Moving to France- Real Advice From Expats Living in France (1)

Congratulations, you’ve finally made the decision to move to France. Now comes the hard part, getting you and your stuff there.

If you thought making the decision the leave your friends and family was hard, you’ve got another thing coming. Moving to France—or any foreign country for that matter—isn’t easy.

After all, you’re moving to a country where you don’t speak the language and you’re mostly unfamiliar with the customs and culture.

Lucky for you, we’ve interviewed several expats who’ve made the big move and asked them what they wish someone would have told them before moving to France.

Let’s take a look at what these experienced expats had to say about moving to France.

1. Find Temporary Housing

“One of my pieces of advice to people is about finding housing. Searching for housing from afar is not easy and can often be wrought with pitfalls,” says Melissa Ladd, creator of Prête-Moi Paris.

“Paris is a difficult place to find an apartment to rent or buy, because prices are very high and it is a rather small city so there is less space for everyone, thus less available housing. I suggest getting a temporary rental for a month or few when you first arrive, to give you the time you need to find something long term or permanent.”

2. Do Your Homework

“Before moving to France (or any other country) do your homework so you will know what you’re getting into. Also realize France will be quite different from where you’re coming from. There will be adjustment and a learning curve. Contact your nearest French consulate to find out what’s needed for your move,” says Jeff Steiner, creator of Americans in France.

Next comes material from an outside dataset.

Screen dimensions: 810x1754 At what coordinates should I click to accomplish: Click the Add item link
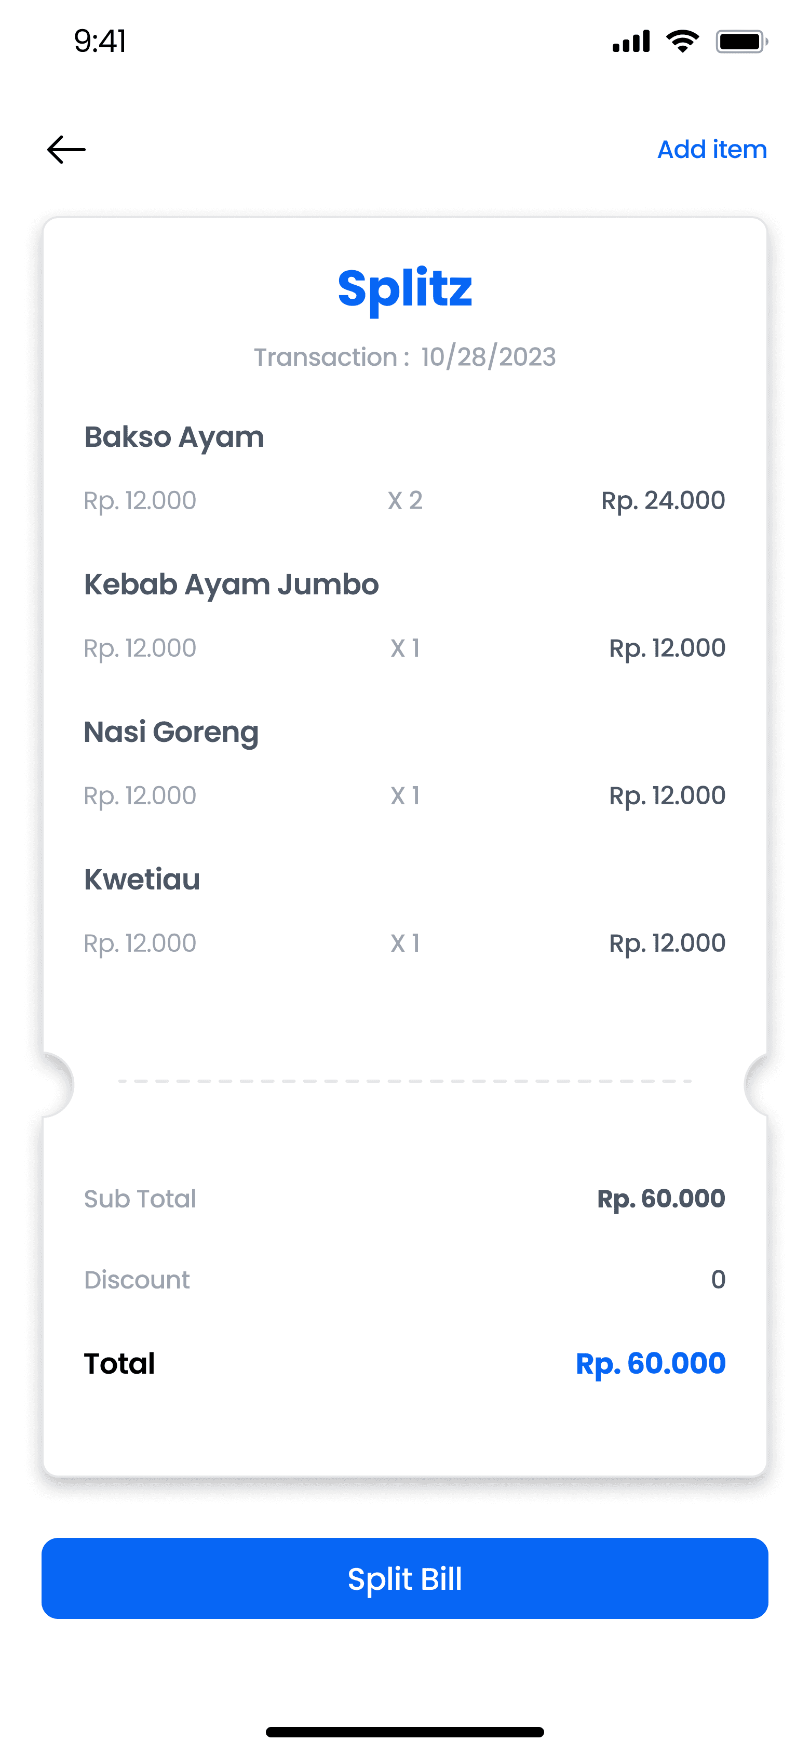point(711,150)
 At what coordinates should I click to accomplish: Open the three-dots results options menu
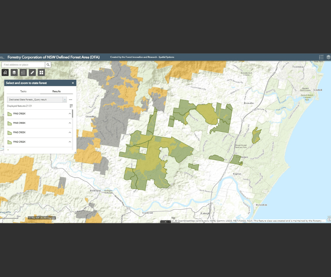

“I often see people asking online what paperwork they need to move to France. Well the only place you’ll get an answer is at the consulate. If the consulate is unhelpful or doesn’t answer your question the way you’d like, then maybe France isn’t for you. If you can’t take the paperwork demanded to move to France you’re not going to like the paperwork needed to live here on a daily bases. That said it can be a great place to live.”

3. Learn the Language

It can be extremely difficult–not to mention frustrating–trying to navigate an unfamiliar city without knowing how to speak the language. Before moving to France, you might want to consider learning some French.

While being fluent in French is ideal, it’s not always possible. We suggest learning basic phrases that will help you hold a conversation with a native. Check out these 25 conversational French phrases to get you started.

4. Read Reviews en Français

“So you just moved here and you want to go to a bar. Or a restaurant. Or even find some decent chocolate to bring to a dinner party. I suggest reading reviews, but not in English. Visit the French version of sites like Timeout, TripAdvisor, and even Yelp. If your French is good enough, you can get the gist of what the review says. If it’s not so good, use Google Translate,” suggests Whitney Donaldson, creator of Whitney in Paris.

“Reading in French will steer you away from reviews left by those who are only in town for a few days a.k.a Anglophones who don’t live in France. There is nothing wrong with that but if you want a feel for the local flavor right off the bat, do a little searching en Français.”

5. Don’t Lose Your Cool

“Be patient and remain calm at all times. There are many great aspects about living in France, but many that make me want to pull my hair out. I used to get upset every time something took longer than I thought it should or if something didn’t go exactly as planned,” says Audrey Hickey, author of Audrey Meets World.

“Take it from me, this is a sure way to exhaust yourself very quickly. Know your rights, know the rules, and keep every single piece of paperwork; you never know.”

6. Greet People Properly

“Kiss don’t hug – on the whole, the French are not huggers and will be horrified if you throw your arms around them and pull them close against you – kissing them on the face four times is fine though,” says Janine Marsh, editor of The Good Life France.

“The French can be quite formal at times so don’t expect to be on first name times for a while. When you’re introduced it will often be as Monsieur or Madame this or that and you’re expected to call them as such until they invite you to call them by their first name. It’s not that they’re aloof, it’s just a way of life in France.”

7. Mind Your Ps and Qs

“Never forget to say ‘bonjour’ upon entering an establishment, and ‘merci, au revoir’ upon leaving. This is an essential part of French culture and to not do so is considered incredibly impolite,” says Edna, creator of Expat Edna.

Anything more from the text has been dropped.